A typically jubilant and jesting Rob Gronkowski stood in front of media members on the brink of tears on Tuesday, after giving a horrifying depiction of the toll football had taken on his body. He spoke on the realities of the game beyond the adrenaline-fueled, celebratory spikes and chest bumps.
When the curtains closed and the audience went home, those were the moments that nearly broke the former New England Patriots tight end.
“I want to be clear to my fans. I needed to recover. I was not in a good place. Football was bringing me down, and I didn’t like it,” said Gronkowski, while getting choked up. “I was losing that joy in life. I’m sorry right now. I was fighting through it, and I knew what I signed up for, and I knew what I was fighting through, and I knew I just have to fix myself.”
Gronkowski, who officially retired from playing football in the offseason, claimed he is often asked by fans if he’ll return before the end of the year. He obviously hasn’t made the transition to a post-football career any easier on himself by repeatedly dropping hints of a potential return. Even at the media conference, where he was promoting CBD products, he left the door open to return as early as the next three months.
Of course, the mere mention of that news sent shockwaves of excitement throughout the sports stratosphere and became the headline for nearly every major publication. Imagining Patriots quarterback Tom Brady throwing to his favorite tight end, along with the various other weapons at his disposal is enough to make an avid sports fan overlook the 268-pound, mortal hunk of flesh that spent the last eight seasons getting pounded.
It makes you wonder if a peek behind the curtain would break the magic for fans.
The sight of a beloved sports hero crying out into the dark in agony of another sleepless, pain-filled night might be enough to put an end to the return inquiries. A front row seat to doctor visit after doctor visit, surgery after surgery and rehab after rehab might quell the comeback talk and revert it into self-preservation.
Perhaps even a closer look at past greats hobbling through meet-and-greets with slurred speech and broken-down bodies would convince some to let Gronkowski ride off into the sunset in peace.
And it should be permanent.
Now that Gronkowski is 30 years old, injuries are going to be more prevalent with a longer timetable for recovery. Not to mention players are purposely targeting his lower extremities to avoid getting flagged and fined for unnecessary roughness. A routine tackle at Super Bowl LIII had Gronkowski on a doctor’s table for multiple visits getting 1,000 milliliters of blood drained from a quadriceps injury.
That’s his new reality if he opts to come out of retirement and continue playing in the NFL. He’s already a three-time Super Bowl champion, first-ballot Hall of Famer and arguably the greatest tight end of all time. What else does he have to prove?

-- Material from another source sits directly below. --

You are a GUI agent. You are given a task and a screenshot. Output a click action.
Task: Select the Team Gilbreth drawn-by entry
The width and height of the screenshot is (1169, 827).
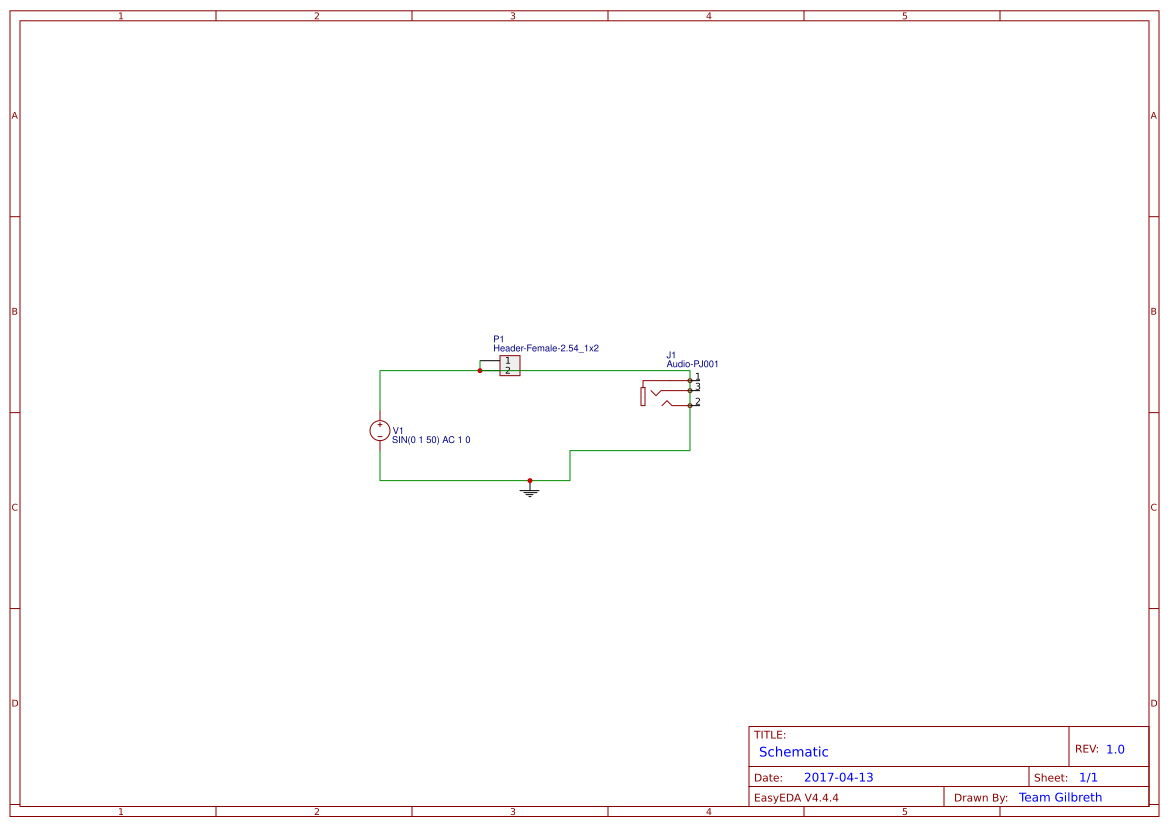[1060, 797]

We can feign as if it’s for the love of the game, but a grown man being brought to tears because the game was “bringing him down” wasn’t manifested out of love. It was manifested out of the pressure to be Rob Gronkowski, the football player.
Severing that cord forever will be one of the hardest decisions he’ll ever have to make.

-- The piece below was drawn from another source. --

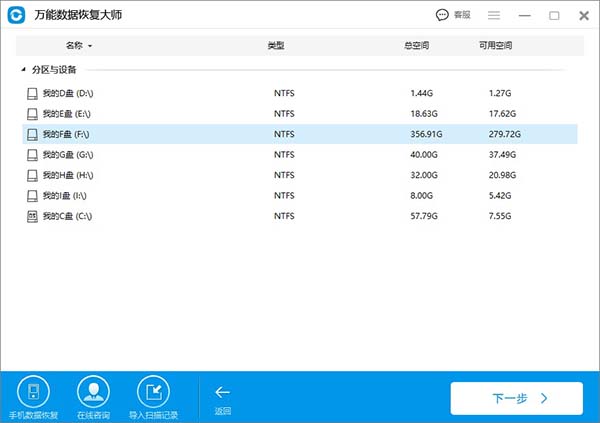600x423 pixels.
Task: Click the 返回 back arrow
Action: [222, 393]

Although Gronkowski’s larger-than-life personality should net him plenty of other opportunities, nothing will ever compare to suiting up with his teammates, competing for championships and making history. It’s a transitional period that every player makes when deciding to hang up the cleats and helmet for good.
However, what no one wants to see is a banged-up Gronkowski returning and legitimately going out on his shield with another injury. Not every athlete gets to walk away on their own terms, much less as a champion.
The football chapter for Gronkowski is bookended by his clutch play in the AFC championship game, along with his diving 29-yard catch in the game-winning drive of Super Bowl LIII. That goofy ear-to-ear post-game grin is a much happier ending than the gruesome reality that was reflected in Tuesday’s media conference—a reality horrifying enough to consider leaving the curtains closed for good.